Reed, in fact, learned a lot himself.
"The story was a way of exploring some of my own trials--marked by unexpected successes and serial failures--in what for me has been a new realm: gardening," Reed said. "I started gardening as a way to enjoy my house more, as a way to work off strain from the business week. What I didn't know is that it could become all-consuming."
Reed hung out at nurseries to research the story.
"I get a kick out of the guys at the nursery," Reed said. "Each has a different answer to the same question. When in doubt, they all say--phosphorous."
Reed discovered the one awful truth about gardening: Even with expert advice and a handy copy of the Sunset gardening book, the ultimate fate of his plants rests on him.
"Once the basics are covered, you're really on your own to watch the symptoms and act," Reed said.
Reed has been known to spring into action well after midnight to protect his treasured olive tree from rampaging winds. Or to rush home on his lunch hour to water his roses during a hot spell.
But he knows success depends on more than dedication and skill.
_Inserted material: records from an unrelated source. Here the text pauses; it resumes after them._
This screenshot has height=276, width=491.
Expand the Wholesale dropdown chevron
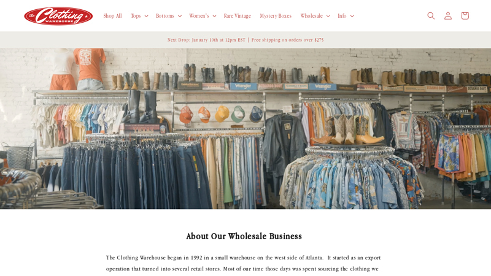coord(328,16)
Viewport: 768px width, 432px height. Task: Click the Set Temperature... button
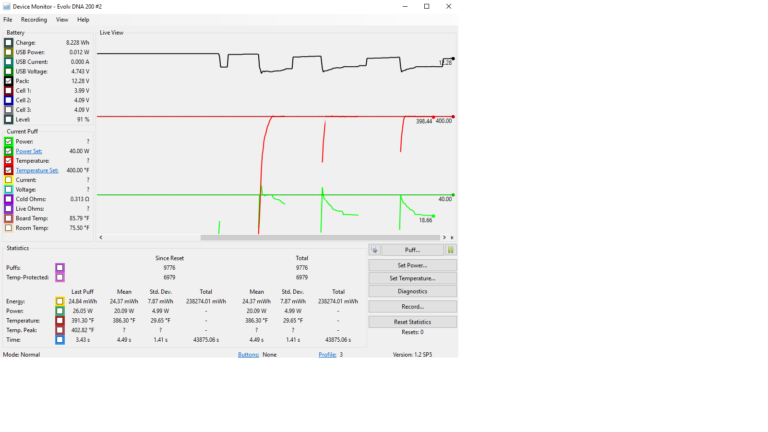pos(412,278)
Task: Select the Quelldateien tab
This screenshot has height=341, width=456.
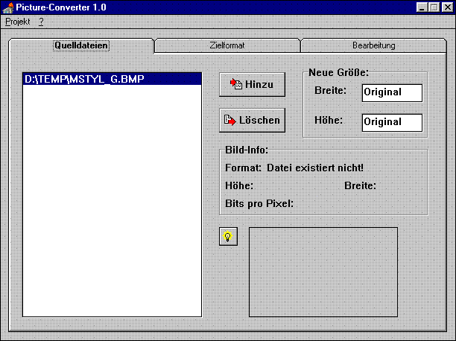Action: point(81,45)
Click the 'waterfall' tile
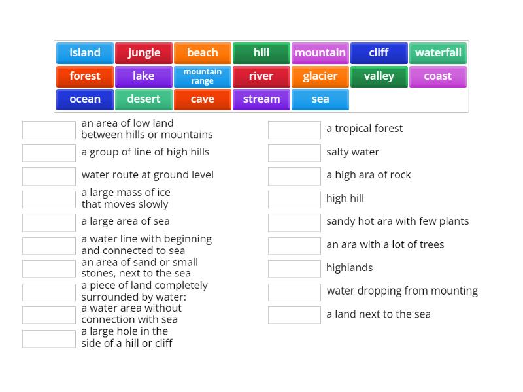The height and width of the screenshot is (392, 523). [437, 53]
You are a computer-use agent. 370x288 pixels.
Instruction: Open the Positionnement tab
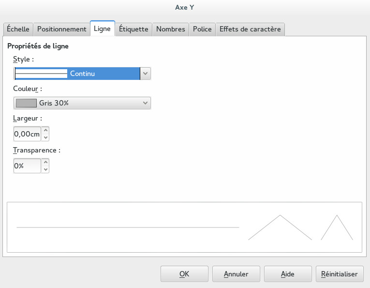tap(61, 29)
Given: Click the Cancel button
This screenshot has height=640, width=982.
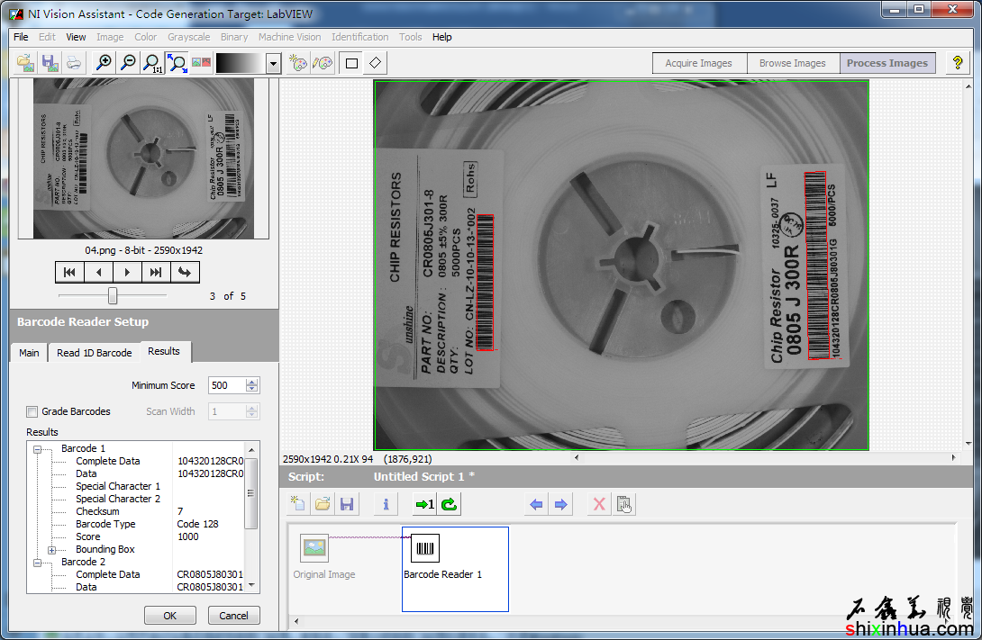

"Buying a picture-perfect plant at the nursery is like ordering fish in puff pastry at the restaurant," he said. "At home, once you've planted it or prepared it, you never see it look quite that pretty. But in time, with practice, you can get lucky."
The other day, Reed was one of the lucky ones to get inside Ventura Bookstore for the standing-room-only visit by Dr. Laura Schlessinger. What he heard, however, didn't make him a fan. His analysis of the popular radio shrink appears in his "On the Road" column on page 24.